Eğitim fuarları

İngiltere’nin 2017 eğitim ihracatı, Türkiye’nin 2017 toplam ihracat hedefi olan 157 milyar doların biraz altında kaldı. İngilizler geçen yıl eğitimden 122 milyar dolar kazanmış!

İngilizler, eğitimi Almanlara, Amerikalılara, Fransızlara, Japonlara, Finlilere, Norveçlilere satmıyor. Onların müşterisi, genellikle iç talebi karşılayamayan gelişmekte olan ülkeler. Haliyle İngilizlerin en önemli müşterilerinden biri de biziz! Üretemediğimiz malı, dışarıdan temin ettiğimiz gibi eğitimi üretici ülkelerden satın alıyoruz. Türkiye’de eğitim dibe vurdukça eğitim ihracatçısı (alınan malın -eğitimin- alıcıyla birlikte alındığı yerde kalmasına ihracat demek ne kadar doğru olur bilmem ki!) ülkeler, özellikle İngilizler ve Amerikalılar kazanıyor.

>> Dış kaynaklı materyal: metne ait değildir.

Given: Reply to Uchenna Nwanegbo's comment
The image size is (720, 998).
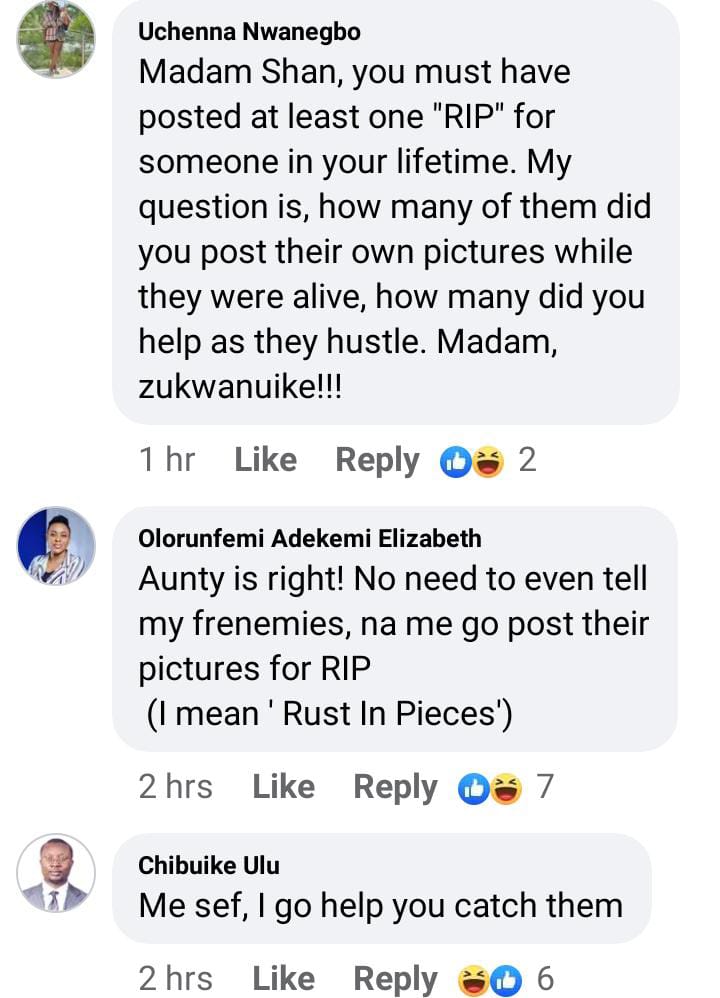Looking at the screenshot, I should click(377, 460).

Eğitimin toplumun beklentisine karşılık verememesi eğitim pazarlayan ülkelerin gözünü Türkiye’ye dikmesine yol açıyor. Nitekim bu konuda fuarlar, eğitim günleri, özel okullarda seminer ve toplantılar peş peşe düzenleniyor. Şu ara devam eden bir Yurtdışı Eğitim Fuarı Ankara, İzmir, İstanbul, Eskişehir gibi üniversite öğrencilerinin yoğun olduğu kentlerde o kentin en lüks otellerinde kariyer satacağı öğrencileri bekliyor. Fuarda İngiltere, Amerika, Fransa, İsviçre, İrlanda, Kanada, İspanya, Rusya, Malta, Avustralya, İsviçre, Polonya, Almanya, İsveç okulları pazarlanıyor. Pazarlanan okul türleri ise lise ve üniversite; dil kursları da var. Ortaokul, ilkokul ve anasınıfı henüz tezgahta yok, sanırım bu gidişle aileyi de içine alan alt sınıflara yönelik eğitim önümüzdeki yıllarda satışa çıkacak.

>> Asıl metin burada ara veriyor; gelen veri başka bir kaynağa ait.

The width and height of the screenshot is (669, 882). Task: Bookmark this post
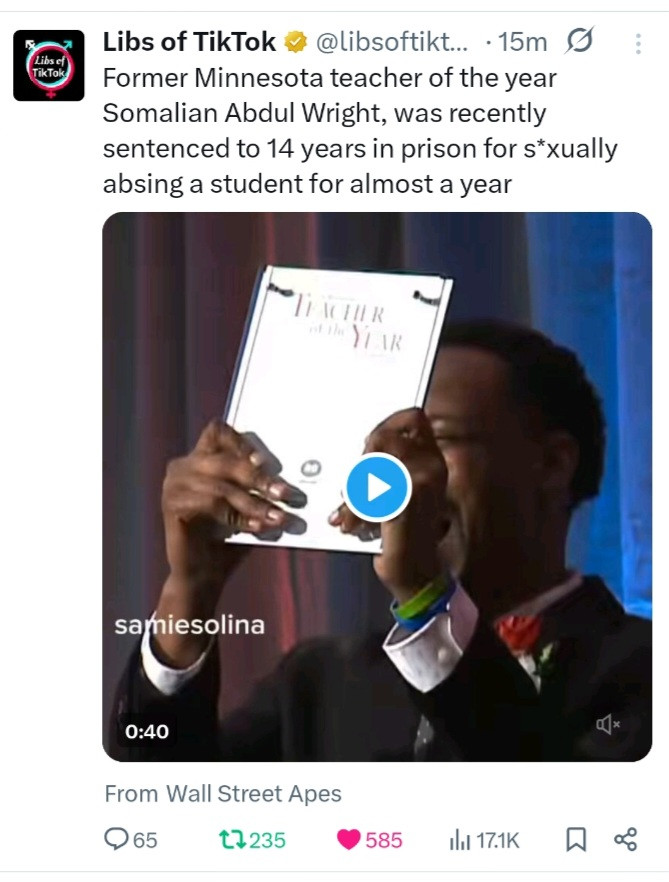[576, 840]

Türkiye nerede derseniz, Türkiyeli öğrenciler müşteri! Fuar tanıtımı yapan yazıda bir araştırma bilgisi olarak Türkiye’deki ailelerin yüzde 83’ünün çocuğuna yurtdışında eğitim aldırmak istediği belirtiliyor. Beni hayrete düşüren geri kalan yüzde 17’nin yurtdışı seçeneğini neden düşünmediği oldu!

Türkiye kamu hizmeti olarak gördüğü için eğitimi parayla satmaktan yana değil! Afrika ve Türki Cumhuriyetlerden gelen öğrencileri ise müşteri olarak görmüyor; sömürge döneminden kalma akılla onlar üzerinden stratejik hesaplar yapıyor! Bu hesaptan hareketle ihtiyacı olan ülkelere eğitim yardımında bulunmak için bir vakıf bile kurdu Türkiye! Maarif Vakfı’mıza ait okullarda yetişen Çad ve Gineli çocuklar bir süre sonra ülke yönetiminde söz sahibi olup, yüzde bir olan ihracat hacmimizi Çin’in üzerine (yüzde 45) çıkaracak! Sabır her şeye kadirdir derler ama artık öyle bir dünya yok, olmayacak da…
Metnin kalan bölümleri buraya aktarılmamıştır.